3.1. Divisibility and Primes

In mathlib, divisibility for natural numbers is defined as the following proposition.

a ∣ b := (∃ k : ℕ, a = b * k)

For example, 2 | 4 will be a proposition k : ℕ, 4 = 2 * k. Very important. The statement 2 | 4 is not saying that “2 divides 4 is true”. It is simply a proposition that requires a proof. Warning: If you need to type the divisibility symbol, type \mid. This is not the vertical line on your keyboard.

Similarly, the mathlib library also contains a definition of prime.
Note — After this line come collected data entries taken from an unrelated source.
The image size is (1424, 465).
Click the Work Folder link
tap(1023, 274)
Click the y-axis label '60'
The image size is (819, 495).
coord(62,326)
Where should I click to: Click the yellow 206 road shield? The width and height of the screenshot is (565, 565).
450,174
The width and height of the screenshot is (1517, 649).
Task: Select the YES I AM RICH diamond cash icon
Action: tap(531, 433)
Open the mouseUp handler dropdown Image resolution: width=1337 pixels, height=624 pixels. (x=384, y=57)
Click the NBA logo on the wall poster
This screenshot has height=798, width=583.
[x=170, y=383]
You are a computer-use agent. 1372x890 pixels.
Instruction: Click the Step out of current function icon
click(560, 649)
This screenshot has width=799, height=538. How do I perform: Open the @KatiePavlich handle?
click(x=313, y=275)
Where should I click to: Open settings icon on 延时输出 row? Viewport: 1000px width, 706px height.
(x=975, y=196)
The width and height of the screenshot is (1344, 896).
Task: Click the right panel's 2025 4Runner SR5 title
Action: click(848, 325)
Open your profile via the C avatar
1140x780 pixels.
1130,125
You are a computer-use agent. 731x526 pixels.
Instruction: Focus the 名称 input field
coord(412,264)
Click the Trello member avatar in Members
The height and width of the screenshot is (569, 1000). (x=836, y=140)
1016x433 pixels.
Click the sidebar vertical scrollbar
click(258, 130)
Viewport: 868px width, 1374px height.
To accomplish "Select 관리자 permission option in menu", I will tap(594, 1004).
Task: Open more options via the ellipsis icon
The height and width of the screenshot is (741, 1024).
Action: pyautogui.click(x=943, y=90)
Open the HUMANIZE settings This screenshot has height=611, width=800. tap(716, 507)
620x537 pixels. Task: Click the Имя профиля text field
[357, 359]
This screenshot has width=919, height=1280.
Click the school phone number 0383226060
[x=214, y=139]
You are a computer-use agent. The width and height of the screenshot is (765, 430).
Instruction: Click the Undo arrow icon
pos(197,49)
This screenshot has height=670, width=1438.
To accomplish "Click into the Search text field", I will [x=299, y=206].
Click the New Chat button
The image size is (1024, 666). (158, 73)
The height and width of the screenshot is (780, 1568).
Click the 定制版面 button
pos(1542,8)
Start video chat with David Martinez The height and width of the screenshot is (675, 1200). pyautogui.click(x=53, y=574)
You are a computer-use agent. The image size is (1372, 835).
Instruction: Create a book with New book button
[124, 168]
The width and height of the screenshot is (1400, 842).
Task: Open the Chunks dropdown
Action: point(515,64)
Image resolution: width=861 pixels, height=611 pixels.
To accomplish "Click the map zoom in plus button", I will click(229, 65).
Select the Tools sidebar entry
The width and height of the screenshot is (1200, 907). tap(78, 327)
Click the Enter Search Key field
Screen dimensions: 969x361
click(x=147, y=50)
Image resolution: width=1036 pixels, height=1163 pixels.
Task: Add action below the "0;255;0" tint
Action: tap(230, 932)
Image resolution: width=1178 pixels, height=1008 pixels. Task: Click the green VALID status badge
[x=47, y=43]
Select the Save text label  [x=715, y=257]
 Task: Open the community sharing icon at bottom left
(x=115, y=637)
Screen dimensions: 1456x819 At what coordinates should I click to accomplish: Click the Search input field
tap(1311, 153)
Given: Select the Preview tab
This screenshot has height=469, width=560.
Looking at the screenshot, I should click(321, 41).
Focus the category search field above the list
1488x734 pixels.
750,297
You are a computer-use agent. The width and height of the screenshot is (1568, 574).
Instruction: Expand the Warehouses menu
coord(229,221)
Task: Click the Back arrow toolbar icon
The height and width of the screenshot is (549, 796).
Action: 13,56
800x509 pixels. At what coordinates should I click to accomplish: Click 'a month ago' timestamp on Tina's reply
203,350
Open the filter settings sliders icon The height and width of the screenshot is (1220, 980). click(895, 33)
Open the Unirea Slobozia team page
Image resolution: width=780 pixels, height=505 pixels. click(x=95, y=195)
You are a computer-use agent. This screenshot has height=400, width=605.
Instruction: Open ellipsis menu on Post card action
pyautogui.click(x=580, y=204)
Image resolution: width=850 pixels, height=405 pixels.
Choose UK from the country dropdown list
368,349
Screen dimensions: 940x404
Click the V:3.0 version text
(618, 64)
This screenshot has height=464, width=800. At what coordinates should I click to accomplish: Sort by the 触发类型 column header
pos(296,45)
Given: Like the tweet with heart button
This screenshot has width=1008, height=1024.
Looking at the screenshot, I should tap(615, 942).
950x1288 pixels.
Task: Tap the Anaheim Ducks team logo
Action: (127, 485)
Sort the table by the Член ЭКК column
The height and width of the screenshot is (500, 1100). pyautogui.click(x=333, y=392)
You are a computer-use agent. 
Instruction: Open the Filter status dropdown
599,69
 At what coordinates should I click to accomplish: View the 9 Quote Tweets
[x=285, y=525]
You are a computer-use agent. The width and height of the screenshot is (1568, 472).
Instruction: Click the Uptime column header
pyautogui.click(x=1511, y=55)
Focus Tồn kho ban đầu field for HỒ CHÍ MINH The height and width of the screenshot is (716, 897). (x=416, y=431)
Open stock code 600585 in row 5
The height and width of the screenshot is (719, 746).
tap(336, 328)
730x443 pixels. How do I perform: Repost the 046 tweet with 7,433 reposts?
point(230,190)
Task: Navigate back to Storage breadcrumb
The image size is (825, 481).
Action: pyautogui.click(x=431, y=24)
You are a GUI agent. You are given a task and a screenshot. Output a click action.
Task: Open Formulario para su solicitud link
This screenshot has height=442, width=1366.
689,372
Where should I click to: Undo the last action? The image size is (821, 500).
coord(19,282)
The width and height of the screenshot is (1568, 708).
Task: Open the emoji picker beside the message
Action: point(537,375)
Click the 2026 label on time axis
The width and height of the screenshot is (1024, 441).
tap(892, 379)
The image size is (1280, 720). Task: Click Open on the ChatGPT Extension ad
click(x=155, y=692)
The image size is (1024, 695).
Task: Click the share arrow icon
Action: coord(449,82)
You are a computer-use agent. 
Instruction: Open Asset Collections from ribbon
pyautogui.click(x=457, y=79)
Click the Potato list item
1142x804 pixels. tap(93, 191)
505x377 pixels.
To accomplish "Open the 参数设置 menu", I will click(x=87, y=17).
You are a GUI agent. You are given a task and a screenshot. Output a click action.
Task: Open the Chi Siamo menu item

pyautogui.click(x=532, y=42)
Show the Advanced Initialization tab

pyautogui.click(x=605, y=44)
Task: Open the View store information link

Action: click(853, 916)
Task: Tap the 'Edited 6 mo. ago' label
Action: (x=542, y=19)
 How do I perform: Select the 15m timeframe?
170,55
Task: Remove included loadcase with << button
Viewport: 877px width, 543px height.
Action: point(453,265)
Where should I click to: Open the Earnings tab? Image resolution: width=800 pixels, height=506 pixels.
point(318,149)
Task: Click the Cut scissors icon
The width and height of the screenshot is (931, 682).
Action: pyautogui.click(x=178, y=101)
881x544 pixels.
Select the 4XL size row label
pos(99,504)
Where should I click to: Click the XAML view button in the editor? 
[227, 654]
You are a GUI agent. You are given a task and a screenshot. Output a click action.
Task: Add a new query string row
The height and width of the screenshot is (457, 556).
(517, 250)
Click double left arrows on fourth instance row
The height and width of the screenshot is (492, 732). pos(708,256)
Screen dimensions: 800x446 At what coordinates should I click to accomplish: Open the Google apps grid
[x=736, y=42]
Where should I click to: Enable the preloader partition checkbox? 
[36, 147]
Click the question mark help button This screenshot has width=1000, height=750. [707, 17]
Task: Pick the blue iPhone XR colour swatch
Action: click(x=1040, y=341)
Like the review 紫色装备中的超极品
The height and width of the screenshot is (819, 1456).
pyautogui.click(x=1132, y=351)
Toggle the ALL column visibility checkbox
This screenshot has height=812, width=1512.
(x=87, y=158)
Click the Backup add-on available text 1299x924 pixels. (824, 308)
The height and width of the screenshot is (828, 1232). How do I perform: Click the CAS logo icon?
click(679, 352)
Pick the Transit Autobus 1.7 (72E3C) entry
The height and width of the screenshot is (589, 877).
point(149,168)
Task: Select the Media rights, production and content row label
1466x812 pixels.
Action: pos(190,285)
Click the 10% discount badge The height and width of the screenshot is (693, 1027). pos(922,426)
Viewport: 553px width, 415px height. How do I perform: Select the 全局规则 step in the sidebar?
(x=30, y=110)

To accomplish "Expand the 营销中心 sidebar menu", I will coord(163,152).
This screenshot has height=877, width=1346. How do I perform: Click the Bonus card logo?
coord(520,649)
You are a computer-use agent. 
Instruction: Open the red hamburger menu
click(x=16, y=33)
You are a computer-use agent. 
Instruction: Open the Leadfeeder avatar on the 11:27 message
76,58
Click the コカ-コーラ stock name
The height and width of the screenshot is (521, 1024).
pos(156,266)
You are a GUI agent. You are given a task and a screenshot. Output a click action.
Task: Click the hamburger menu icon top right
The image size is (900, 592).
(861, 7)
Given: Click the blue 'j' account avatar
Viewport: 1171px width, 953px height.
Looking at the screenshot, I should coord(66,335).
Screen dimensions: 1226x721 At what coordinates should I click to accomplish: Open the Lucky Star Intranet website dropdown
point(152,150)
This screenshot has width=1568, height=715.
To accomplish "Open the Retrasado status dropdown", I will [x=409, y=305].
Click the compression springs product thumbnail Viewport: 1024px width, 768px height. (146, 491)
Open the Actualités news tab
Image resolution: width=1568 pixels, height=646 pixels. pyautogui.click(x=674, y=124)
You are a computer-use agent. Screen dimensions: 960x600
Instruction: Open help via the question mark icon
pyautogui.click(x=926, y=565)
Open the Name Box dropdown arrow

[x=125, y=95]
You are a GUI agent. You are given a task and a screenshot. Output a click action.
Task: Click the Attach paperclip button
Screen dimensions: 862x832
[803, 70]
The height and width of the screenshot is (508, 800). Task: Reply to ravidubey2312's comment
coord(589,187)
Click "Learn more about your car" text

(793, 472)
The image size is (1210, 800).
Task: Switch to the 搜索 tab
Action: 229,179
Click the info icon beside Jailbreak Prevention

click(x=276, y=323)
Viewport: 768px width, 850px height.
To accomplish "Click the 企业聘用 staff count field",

It’s a little complicated, but the library has this theorem connecting it back to the definition you know:

theorem nat.prime_def_lt'' {p : ℕ} :
  nat.prime p ↔
    2 ≤ p                                     -- p is at least 2
    ∧                                         -- and
    ∀ {m : ℕ}, m ∣ p, m = 1 ∨ m = p           -- if m divides p, then m = 1 or m = p.

Same as with divisibility, for every natural number n, nat.prime n is a proposition. So that nat.prime 101 requires a proof. It is possible to go down the rabbit hole and prove it using just the axioms of natural numbers. However, this is exhausting work, and exactly the kind of thing we’d rather the computer do!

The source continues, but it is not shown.